You are viewing a plain text version of this content. The canonical link for it is here.
Posted to commits@hbase.apache.org by ji...@apache.org on 2008/10/11 21:04:10 UTC
svn commit: r703711 - in /hadoop/hbase/trunk: CHANGES.txt
src/java/org/apache/hadoop/hbase/RegionHistorian.java
src/java/org/apache/hadoop/hbase/master/RegionManager.java
Author: jimk
Date: Sat Oct 11 12:04:09 2008
New Revision: 703711
URL: http://svn.apache.org/viewvc?rev=703711&view=rev
Log:
HBASE-918 Region balancing during startup makes cluster unstable
Modified:
hadoop/hbase/trunk/CHANGES.txt
hadoop/hbase/trunk/src/java/org/apache/hadoop/hbase/RegionHistorian.java
hadoop/hbase/trunk/src/java/org/apache/hadoop/hbase/master/RegionManager.java
Modified: hadoop/hbase/trunk/CHANGES.txt
URL: http://svn.apache.org/viewvc/hadoop/hbase/trunk/CHANGES.txt?rev=703711&r1=703710&r2=703711&view=diff
==============================================================================
--- hadoop/hbase/trunk/CHANGES.txt (original)
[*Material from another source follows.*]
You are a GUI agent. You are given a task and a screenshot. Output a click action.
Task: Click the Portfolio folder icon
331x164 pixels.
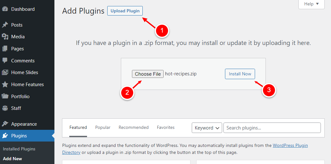(5, 96)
+++ hadoop/hbase/trunk/CHANGES.txt Sat Oct 11 12:04:09 2008
@@ -20,6 +20,7 @@
HBASE-837 Add unit tests for ThriftServer.HBaseHandler (Izaak Rubin via Stack)
HBASE-913 Classes using log4j directly
HBASE-914 MSG_REPORT_CLOSE has a byte array for a message
+ HBASE-918 Region balancing during startup makes cluster unstable
IMPROVEMENTS
HBASE-901 Add a limit to key length, check key and value length on client side
Modified: hadoop/hbase/trunk/src/java/org/apache/hadoop/hbase/RegionHistorian.java
URL: http://svn.apache.org/viewvc/hadoop/hbase/trunk/src/java/org/apache/hadoop/hbase/RegionHistorian.java?rev=703711&r1=703710&r2=703711&view=diff
==============================================================================
--- hadoop/hbase/trunk/src/java/org/apache/hadoop/hbase/RegionHistorian.java (original)
+++ hadoop/hbase/trunk/src/java/org/apache/hadoop/hbase/RegionHistorian.java Sat Oct 11 12:04:09 2008
@@ -86,7 +86,7 @@
* Get the RegionHistorian Singleton instance.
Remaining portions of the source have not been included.